Подняв руку, я пошевелил ею. Дверца моего броневика тут же закрылась, он сдал назад и навёл пушку на незваных гостей. Значит, заряжающий уже перебрался на место командира. Второй броневик чуть подал вперёд, чтобы наклонить передок на склоне, а то мы находились в мёртвой для него зоне, и также направил на них бортовое вооружение.

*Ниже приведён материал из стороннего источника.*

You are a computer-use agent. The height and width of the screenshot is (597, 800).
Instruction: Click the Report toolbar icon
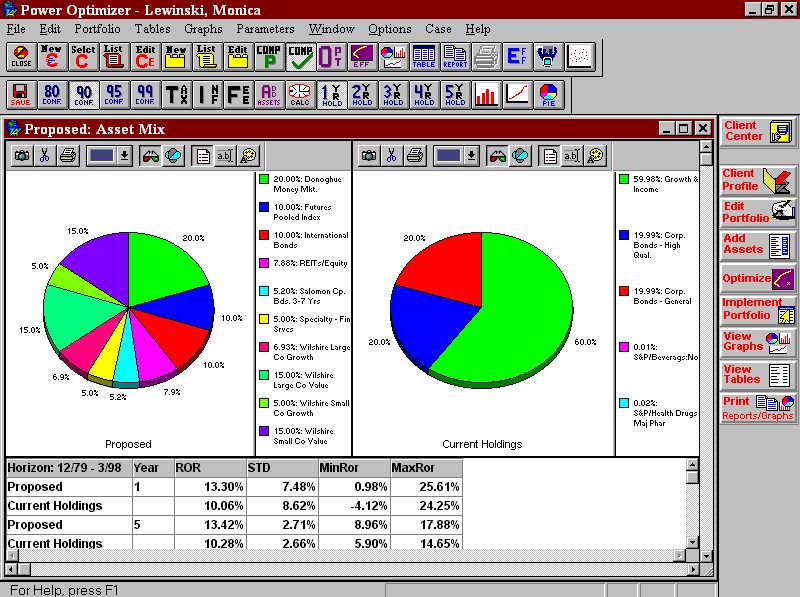pyautogui.click(x=455, y=56)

Майор глянул на мою технику и как-то нервно сглотнул. Сняв фуражку, он вытер лоб ладонью и сказал:
– Неожиданно. Однако у меня приказ.
– Документы.
– Я проверял, порядок. Звонили из штаба фронта, подтвердили, – влез особист, но я так взглянул на него, что он невольно сделал шаг назад.
Документы действительно были в порядке, всё чётко, даже приказ на мой арест.
– И за что меня? За то, что немцев мало бью или за то, что мешаю бензин с керосином, потому что топлива постоянно не хватает?
– Наверху знают, за что. Моя задача лишь доставить.
– Полковника гонять в качестве обычного конвоира? Ой, что-то не верится.
– Лейтенант, соблюдайте субординацию.
– Вот что, майор, не отреагировать на приказ я не могу. Сейчас соберёмся и поедем к штабу сорок второй дивизии, а там как комдив решит. Вот сейчас немцев шлёпнем и поедем.
– Лейтенант, это военнопленные! – снова возмущённо взревел майор.
– Это военные электрики. Между прочим, они сотрудников НКВД и политработников в плен не берут, сразу расстреливают. Приказ у них такой.
Однако майор выполнить задуманное не дал. С пленными остались бойцы и машина, на которой они приехали. В кузов будут грузить трофеи, когда огонь затихнет, а то сейчас там патроны рвутся.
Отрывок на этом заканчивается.